Letesha Hallett: Strength by yoga

As a self-confessed people person, teaching whānau, school children and those undergoing drug and alcohol rehabilitation the art of yoga, is Letesha Hallett's dream job.

In the last four years, she has empowered people across Christchurch, through her Yoga Warriors business.

Following the birth of her second child, Hallett, who had always enjoyed practising yoga as a student, decided to make a career out of the art form.

“I just tried it and was hooked from then onwards.”

Hallett is now helping to make yoga become more accessible to communities, by breaking down the barriers preventing people from getting healthy and well.

“We’re in a lot of different places at the moment – schools, with families and in rehabilitation centres too. Obviously, there are always different types of people when you’re walking into those types of places. I enjoy that part of the job, where I am constantly getting to meet different people.”

While any one session was never the same, every session was about adapting to the needs of whoever she was teaching.

“It’s the first time doing yoga for most of the people we are teaching, whether we’re inside a rehabilitation centre and working with whānau. They come from all walks of life and they’re all different sizes - and everything. So being on the ball and adapting to them is the main thing.”

“As a teacher you’ve got to be really aware of what is going on and their surroundings and how they’re feeling.”

Hallett is now enjoying seeing the difference in her clients - and the role yoga is playing in their lives.

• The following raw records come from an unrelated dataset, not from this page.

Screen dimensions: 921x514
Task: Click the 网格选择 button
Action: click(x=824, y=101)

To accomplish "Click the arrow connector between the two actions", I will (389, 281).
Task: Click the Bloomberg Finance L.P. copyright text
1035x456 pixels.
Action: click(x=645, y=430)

“We’re seeing awesome results. I’m seeing a huge boost in confidence in them. They start to challenge themselves and enjoy it a little bit more. A good thing is seeing them having fun because the more they enjoy something, the more they’re likely to come back.”

“Increasing physical movement is good for them too, especially if they’re in a position where they can’t leave the house."

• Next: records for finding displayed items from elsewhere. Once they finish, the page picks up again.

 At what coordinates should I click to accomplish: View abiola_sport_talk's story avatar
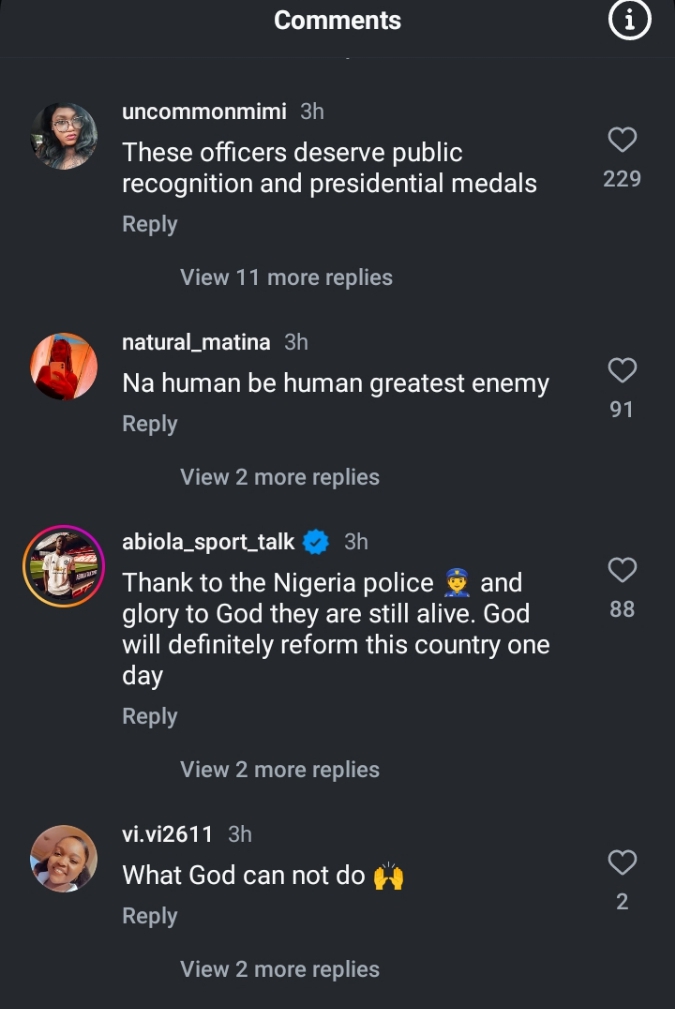pyautogui.click(x=64, y=566)
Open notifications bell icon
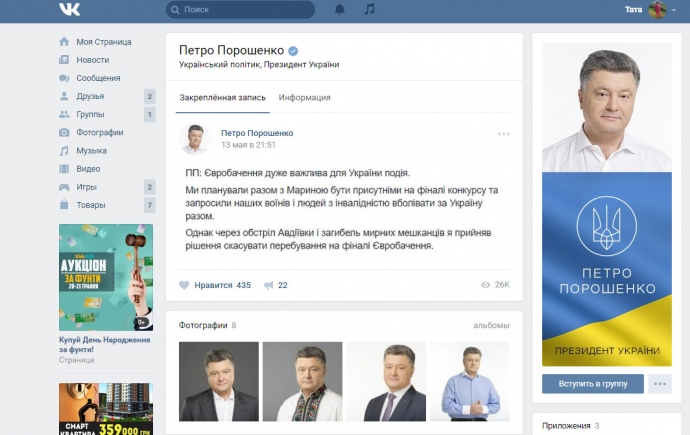Screen dimensions: 690x435 [x=339, y=10]
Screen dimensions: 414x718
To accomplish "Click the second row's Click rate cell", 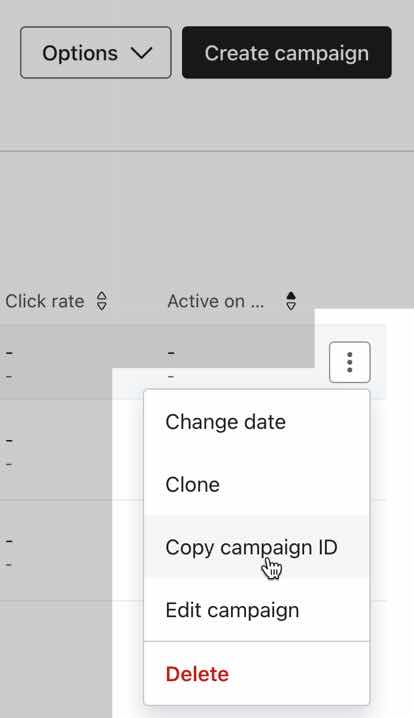I will 9,453.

Hallett is currently working with hundreds of young people and adults across Christchurch.

She runs classes from her St Asaph street studio, as well as whanau ora classes, external classes in schools, and classes at Te Waka Una and a Christchurch care and protection unit are in the works.

“If it proved to be working in places like that it just goes to show there is a lot more help needed and we could be needed other places.”

“There is no reason why we can’t spread the movement and help more and more people,” says Hallett, who wants anyone who is yet to do yoga, to just give it a go.

“I think it is important that you find somewhere where you are really comfortable.”

While there are many different teachers and studios out there, Yoga Warriors is unique, she says.

“Coming at it from a cultural perspective is quite important. I think Maori and Pacific can relate to us a little more.”

“We are grounded from a cultural place. The classes don’t look different, we come from the same foundations but a New Zealand manner. It just ties in together.”

Hallett is one of three wellness experts behind the creation of Hikitia Te Hā videos for All Right. It was yet another initiative that saw her match movement with cultural values.